Assigned task: Retype the entries below without any change.
======== Stored data ========
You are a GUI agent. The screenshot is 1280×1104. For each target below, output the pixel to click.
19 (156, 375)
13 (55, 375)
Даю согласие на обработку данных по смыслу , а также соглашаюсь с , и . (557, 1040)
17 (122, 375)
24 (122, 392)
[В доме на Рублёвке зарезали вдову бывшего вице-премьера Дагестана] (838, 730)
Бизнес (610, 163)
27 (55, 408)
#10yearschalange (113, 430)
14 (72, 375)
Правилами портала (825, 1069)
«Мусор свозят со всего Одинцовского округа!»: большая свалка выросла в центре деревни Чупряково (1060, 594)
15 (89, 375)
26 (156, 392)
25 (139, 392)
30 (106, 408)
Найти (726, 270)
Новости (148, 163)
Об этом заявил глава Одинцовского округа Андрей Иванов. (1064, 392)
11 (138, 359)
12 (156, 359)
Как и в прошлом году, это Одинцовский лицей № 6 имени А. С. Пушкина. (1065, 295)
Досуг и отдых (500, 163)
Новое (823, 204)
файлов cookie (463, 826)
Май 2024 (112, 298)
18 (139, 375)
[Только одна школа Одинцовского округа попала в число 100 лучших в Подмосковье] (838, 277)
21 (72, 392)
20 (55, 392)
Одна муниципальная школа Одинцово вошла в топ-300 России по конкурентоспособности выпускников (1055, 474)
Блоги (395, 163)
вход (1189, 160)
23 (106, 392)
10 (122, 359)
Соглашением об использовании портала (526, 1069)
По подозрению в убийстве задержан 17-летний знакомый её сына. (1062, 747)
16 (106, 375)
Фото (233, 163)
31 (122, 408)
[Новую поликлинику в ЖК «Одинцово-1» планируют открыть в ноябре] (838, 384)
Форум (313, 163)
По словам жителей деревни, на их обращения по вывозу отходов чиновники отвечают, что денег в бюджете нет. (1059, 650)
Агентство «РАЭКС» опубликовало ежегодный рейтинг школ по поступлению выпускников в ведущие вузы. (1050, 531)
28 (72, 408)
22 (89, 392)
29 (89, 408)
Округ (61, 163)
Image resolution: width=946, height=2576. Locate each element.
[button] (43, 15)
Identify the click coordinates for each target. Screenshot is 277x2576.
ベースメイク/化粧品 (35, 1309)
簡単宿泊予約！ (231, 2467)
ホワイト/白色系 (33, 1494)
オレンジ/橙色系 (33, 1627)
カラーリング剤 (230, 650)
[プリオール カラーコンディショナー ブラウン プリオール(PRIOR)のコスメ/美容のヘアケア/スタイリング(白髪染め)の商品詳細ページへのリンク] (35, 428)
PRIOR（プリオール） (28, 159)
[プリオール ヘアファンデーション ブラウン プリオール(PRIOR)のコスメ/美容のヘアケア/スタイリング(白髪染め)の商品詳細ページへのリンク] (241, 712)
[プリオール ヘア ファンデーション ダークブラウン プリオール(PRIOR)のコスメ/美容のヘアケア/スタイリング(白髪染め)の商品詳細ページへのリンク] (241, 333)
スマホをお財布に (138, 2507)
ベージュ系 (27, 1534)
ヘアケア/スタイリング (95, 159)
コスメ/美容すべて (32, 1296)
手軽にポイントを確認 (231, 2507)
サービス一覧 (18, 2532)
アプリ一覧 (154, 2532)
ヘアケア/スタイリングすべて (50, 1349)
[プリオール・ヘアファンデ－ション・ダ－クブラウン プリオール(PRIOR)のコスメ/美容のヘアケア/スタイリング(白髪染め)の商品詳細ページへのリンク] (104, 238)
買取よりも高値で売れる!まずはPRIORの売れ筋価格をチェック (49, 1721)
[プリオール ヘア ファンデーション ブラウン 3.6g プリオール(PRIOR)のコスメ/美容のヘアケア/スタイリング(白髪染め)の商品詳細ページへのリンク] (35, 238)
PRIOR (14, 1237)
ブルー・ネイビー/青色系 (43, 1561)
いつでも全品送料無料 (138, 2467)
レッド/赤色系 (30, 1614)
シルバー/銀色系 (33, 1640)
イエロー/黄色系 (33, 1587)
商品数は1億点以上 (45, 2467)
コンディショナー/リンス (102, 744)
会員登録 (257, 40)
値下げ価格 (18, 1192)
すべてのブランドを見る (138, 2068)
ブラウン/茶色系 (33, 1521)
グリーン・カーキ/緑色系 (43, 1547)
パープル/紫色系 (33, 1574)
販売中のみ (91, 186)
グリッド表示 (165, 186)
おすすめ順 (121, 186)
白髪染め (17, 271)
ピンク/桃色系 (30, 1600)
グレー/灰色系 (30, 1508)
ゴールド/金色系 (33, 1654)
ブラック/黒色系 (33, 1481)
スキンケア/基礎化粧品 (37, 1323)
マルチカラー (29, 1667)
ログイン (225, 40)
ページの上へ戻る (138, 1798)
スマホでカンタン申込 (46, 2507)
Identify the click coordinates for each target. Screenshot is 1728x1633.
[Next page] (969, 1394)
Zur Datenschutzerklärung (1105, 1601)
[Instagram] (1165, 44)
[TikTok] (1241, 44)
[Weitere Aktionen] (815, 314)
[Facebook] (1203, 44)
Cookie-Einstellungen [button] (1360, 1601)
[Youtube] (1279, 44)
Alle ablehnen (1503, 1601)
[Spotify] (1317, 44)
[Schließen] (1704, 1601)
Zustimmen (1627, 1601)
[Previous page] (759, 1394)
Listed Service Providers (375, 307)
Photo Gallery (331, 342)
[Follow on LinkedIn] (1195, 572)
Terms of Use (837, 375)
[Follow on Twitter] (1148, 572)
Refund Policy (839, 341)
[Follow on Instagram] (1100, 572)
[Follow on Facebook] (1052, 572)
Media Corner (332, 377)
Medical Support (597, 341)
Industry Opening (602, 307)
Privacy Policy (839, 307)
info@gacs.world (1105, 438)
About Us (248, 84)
========
Answer section:
You are a GUI agent. The screenshot is 1280×1104. For each target below, output the pixel to click.
19 (156, 375)
13 (55, 375)
Даю согласие на обработку данных по смыслу , а также соглашаюсь с , и . (557, 1040)
17 (122, 375)
24 (122, 392)
[В доме на Рублёвке зарезали вдову бывшего вице-премьера Дагестана] (838, 730)
Бизнес (610, 163)
27 (55, 408)
#10yearschalange (113, 430)
14 (72, 375)
Правилами портала (825, 1069)
«Мусор свозят со всего Одинцовского округа!»: большая свалка выросла в центре деревни Чупряково (1060, 594)
15 (89, 375)
26 (156, 392)
25 (139, 392)
30 (106, 408)
Найти (726, 270)
Новости (148, 163)
Об этом заявил глава Одинцовского округа Андрей Иванов. (1064, 392)
11 (138, 359)
12 (156, 359)
Как и в прошлом году, это Одинцовский лицей № 6 имени А. С. Пушкина. (1065, 295)
Досуг и отдых (500, 163)
Новое (823, 204)
файлов cookie (463, 826)
Май 2024 (112, 298)
18 (139, 375)
[Только одна школа Одинцовского округа попала в число 100 лучших в Подмосковье] (838, 277)
21 (72, 392)
20 (55, 392)
Одна муниципальная школа Одинцово вошла в топ-300 России по конкурентоспособности выпускников (1055, 474)
Блоги (395, 163)
вход (1189, 160)
23 (106, 392)
10 (122, 359)
Соглашением об использовании портала (526, 1069)
По подозрению в убийстве задержан 17-летний знакомый её сына. (1062, 747)
16 (106, 375)
Фото (233, 163)
31 (122, 408)
[Новую поликлинику в ЖК «Одинцово-1» планируют открыть в ноябре] (838, 384)
Форум (313, 163)
По словам жителей деревни, на их обращения по вывозу отходов чиновники отвечают, что денег в бюджете нет. (1059, 650)
Агентство «РАЭКС» опубликовало ежегодный рейтинг школ по поступлению выпускников в ведущие вузы. (1050, 531)
28 (72, 408)
22 (89, 392)
29 (89, 408)
Округ (61, 163)
Image resolution: width=946, height=2576. Locate each element.
[button] (43, 15)
Identify the click coordinates for each target. Screenshot is 277x2576.
ベースメイク/化粧品 (35, 1309)
簡単宿泊予約！ (231, 2467)
ホワイト/白色系 (33, 1494)
オレンジ/橙色系 (33, 1627)
カラーリング剤 (230, 650)
[プリオール カラーコンディショナー ブラウン プリオール(PRIOR)のコスメ/美容のヘアケア/スタイリング(白髪染め)の商品詳細ページへのリンク] (35, 428)
PRIOR（プリオール） (28, 159)
[プリオール ヘアファンデーション ブラウン プリオール(PRIOR)のコスメ/美容のヘアケア/スタイリング(白髪染め)の商品詳細ページへのリンク] (241, 712)
[プリオール ヘア ファンデーション ダークブラウン プリオール(PRIOR)のコスメ/美容のヘアケア/スタイリング(白髪染め)の商品詳細ページへのリンク] (241, 333)
スマホをお財布に (138, 2507)
ベージュ系 (27, 1534)
ヘアケア/スタイリング (95, 159)
コスメ/美容すべて (32, 1296)
手軽にポイントを確認 (231, 2507)
サービス一覧 (18, 2532)
アプリ一覧 (154, 2532)
ヘアケア/スタイリングすべて (50, 1349)
[プリオール・ヘアファンデ－ション・ダ－クブラウン プリオール(PRIOR)のコスメ/美容のヘアケア/スタイリング(白髪染め)の商品詳細ページへのリンク] (104, 238)
買取よりも高値で売れる!まずはPRIORの売れ筋価格をチェック (49, 1721)
[プリオール ヘア ファンデーション ブラウン 3.6g プリオール(PRIOR)のコスメ/美容のヘアケア/スタイリング(白髪染め)の商品詳細ページへのリンク] (35, 238)
PRIOR (14, 1237)
ブルー・ネイビー/青色系 (43, 1561)
いつでも全品送料無料 (138, 2467)
レッド/赤色系 (30, 1614)
シルバー/銀色系 (33, 1640)
イエロー/黄色系 (33, 1587)
商品数は1億点以上 (45, 2467)
コンディショナー/リンス (102, 744)
会員登録 (257, 40)
値下げ価格 (18, 1192)
すべてのブランドを見る (138, 2068)
ブラウン/茶色系 (33, 1521)
グリーン・カーキ/緑色系 (43, 1547)
パープル/紫色系 (33, 1574)
販売中のみ (91, 186)
グリッド表示 (165, 186)
おすすめ順 (121, 186)
白髪染め (17, 271)
ピンク/桃色系 (30, 1600)
グレー/灰色系 (30, 1508)
ゴールド/金色系 (33, 1654)
ブラック/黒色系 (33, 1481)
スキンケア/基礎化粧品 (37, 1323)
マルチカラー (29, 1667)
ログイン (225, 40)
ページの上へ戻る (138, 1798)
スマホでカンタン申込 (46, 2507)
Identify the click coordinates for each target. Screenshot is 1728x1633.
[Next page] (969, 1394)
Zur Datenschutzerklärung (1105, 1601)
[Instagram] (1165, 44)
[TikTok] (1241, 44)
[Weitere Aktionen] (815, 314)
[Facebook] (1203, 44)
Cookie-Einstellungen [button] (1360, 1601)
[Youtube] (1279, 44)
Alle ablehnen (1503, 1601)
[Spotify] (1317, 44)
[Schließen] (1704, 1601)
Zustimmen (1627, 1601)
[Previous page] (759, 1394)
Listed Service Providers (375, 307)
Photo Gallery (331, 342)
[Follow on LinkedIn] (1195, 572)
Terms of Use (837, 375)
[Follow on Twitter] (1148, 572)
Refund Policy (839, 341)
[Follow on Instagram] (1100, 572)
[Follow on Facebook] (1052, 572)
Media Corner (332, 377)
Medical Support (597, 341)
Industry Opening (602, 307)
Privacy Policy (839, 307)
info@gacs.world (1105, 438)
About Us (248, 84)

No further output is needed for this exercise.